Dataset entries
- - - - - - -

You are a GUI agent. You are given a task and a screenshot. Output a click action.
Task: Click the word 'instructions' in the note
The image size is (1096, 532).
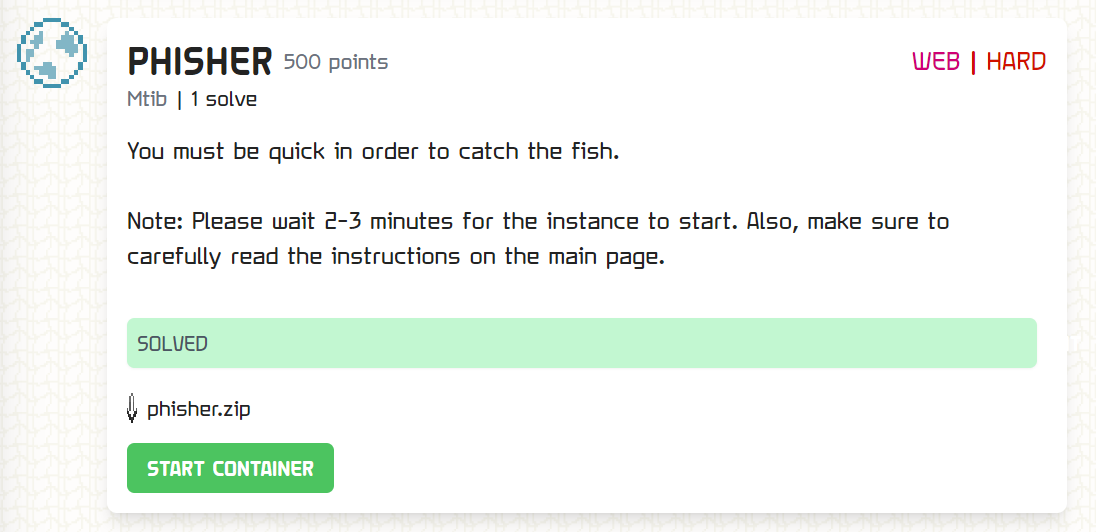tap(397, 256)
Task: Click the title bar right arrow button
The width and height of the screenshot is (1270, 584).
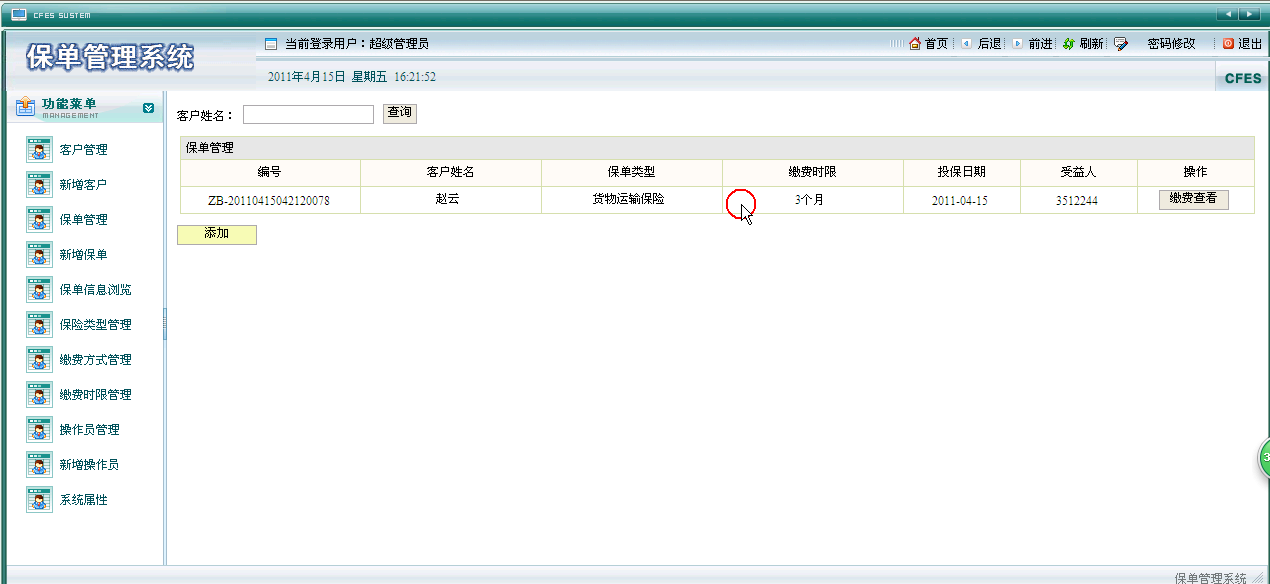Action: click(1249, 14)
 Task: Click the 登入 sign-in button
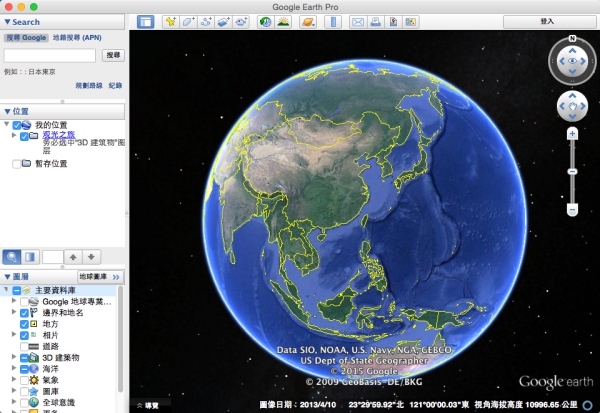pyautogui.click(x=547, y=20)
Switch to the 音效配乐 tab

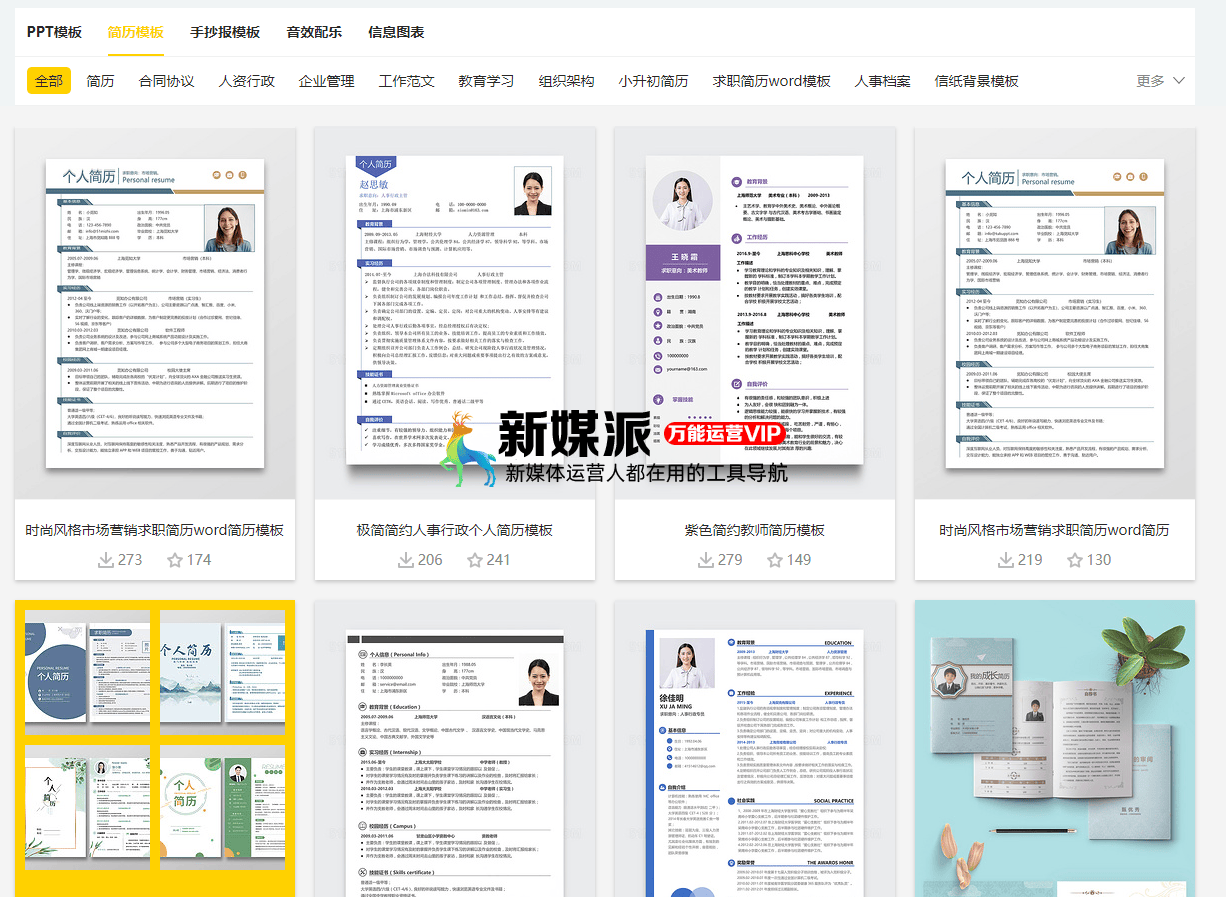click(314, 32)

- - - - - - -

* Exercise description *
Only the text of the records above is to be reproduced, exactly as given; the pictures are dropped.

* Reply *
You are a GUI agent. You are given a task and a screenshot. Output a click action.
Task: Click the word 'instructions' in the note
The image size is (1096, 532).
tap(397, 256)
Task: Click the title bar right arrow button
The width and height of the screenshot is (1270, 584).
Action: click(1249, 14)
 Task: Click the 登入 sign-in button
pyautogui.click(x=547, y=20)
Switch to the 音效配乐 tab

click(314, 32)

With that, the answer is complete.